DC Studios i „Flash” ponownie w ogniu krytyki. Chodzi o Nicolasa Cage'a
CGI bardziej zaszkodziło, niż pomogło.
Z racji tego, że „Flash” trafił do streamingu w USA, to więcej widzów mogło zapoznać się z treścią filmu. W konsekwencji w sieci ponownie zawrzało. Oburzenie wzbudziła zwłaszcza sekwencja z gościnnymi występami takich gwiazd jak Nicolas Cage, Christopher Reeve i Helen Slater.
Cała trójka wcieliła się w role Supermanów. Dla pierwszego z wymienionych artystów oznaczało to powrót po ponad 25 latach do popularnej postaci. Przypomnijmy, że Cage w 1996 roku wygrał casting do widowiska „Superman Lives”, które finalnie nigdy nie ujrzało światła dziennego z powodu licznych nieporozumień między producentami a wytwórnią.

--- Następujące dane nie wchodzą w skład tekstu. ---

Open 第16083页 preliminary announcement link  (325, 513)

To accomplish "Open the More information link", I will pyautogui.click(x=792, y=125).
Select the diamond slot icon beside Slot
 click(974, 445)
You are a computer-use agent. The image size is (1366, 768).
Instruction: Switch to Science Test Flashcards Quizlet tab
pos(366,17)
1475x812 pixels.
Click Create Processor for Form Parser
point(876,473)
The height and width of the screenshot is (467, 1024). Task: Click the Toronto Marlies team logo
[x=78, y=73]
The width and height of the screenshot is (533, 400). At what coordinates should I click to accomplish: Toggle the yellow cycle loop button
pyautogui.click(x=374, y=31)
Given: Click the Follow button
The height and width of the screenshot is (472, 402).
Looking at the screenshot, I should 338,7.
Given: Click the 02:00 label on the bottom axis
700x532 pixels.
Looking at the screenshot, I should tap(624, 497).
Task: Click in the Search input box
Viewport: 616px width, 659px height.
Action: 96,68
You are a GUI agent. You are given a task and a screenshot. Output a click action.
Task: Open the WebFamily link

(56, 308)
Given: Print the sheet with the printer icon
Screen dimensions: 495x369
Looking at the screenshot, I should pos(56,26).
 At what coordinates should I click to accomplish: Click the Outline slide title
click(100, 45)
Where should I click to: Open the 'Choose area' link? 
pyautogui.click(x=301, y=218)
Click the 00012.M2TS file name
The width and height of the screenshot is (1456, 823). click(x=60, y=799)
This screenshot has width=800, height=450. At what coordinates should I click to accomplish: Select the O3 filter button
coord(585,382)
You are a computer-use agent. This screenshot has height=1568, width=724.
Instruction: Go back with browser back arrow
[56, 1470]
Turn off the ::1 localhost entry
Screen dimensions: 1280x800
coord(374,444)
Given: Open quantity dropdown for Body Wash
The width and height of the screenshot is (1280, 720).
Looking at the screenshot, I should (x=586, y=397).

Reeve z kolei to ikoniczny Superman z produkcji z lat siedemdziesiątych i osiemdziesiątych. Helen Slater wystąpiła zaś w nieco zapomnianym filmie „Supergirl” z 1984 roku. Problem polega jednak na tym, że cała trójka wystąpiła we „Flash” przy pomocy efektów komputerowych, których jakość została mocno skrytykowana przez internautów. Zdaniem fanów, cyfrowe wizerunki wspomnianych gwiazd wyglądają sztucznie.
Co istotne dla polskich odbiorców, HBO Max w najnowszej rozpisce na lipiec nie wskazało daty premiery „Flash” w naszym regionie. Oznacza to, że obraz prawdopodobnie będzie dostępny do obejrzenia w sierpniu. Zauważmy, że tytuł dosyć szybko wylądował w streamingu. Jest to głównie spowodowane słabymi wynikami osiągniętymi w dystrybucji kinowej.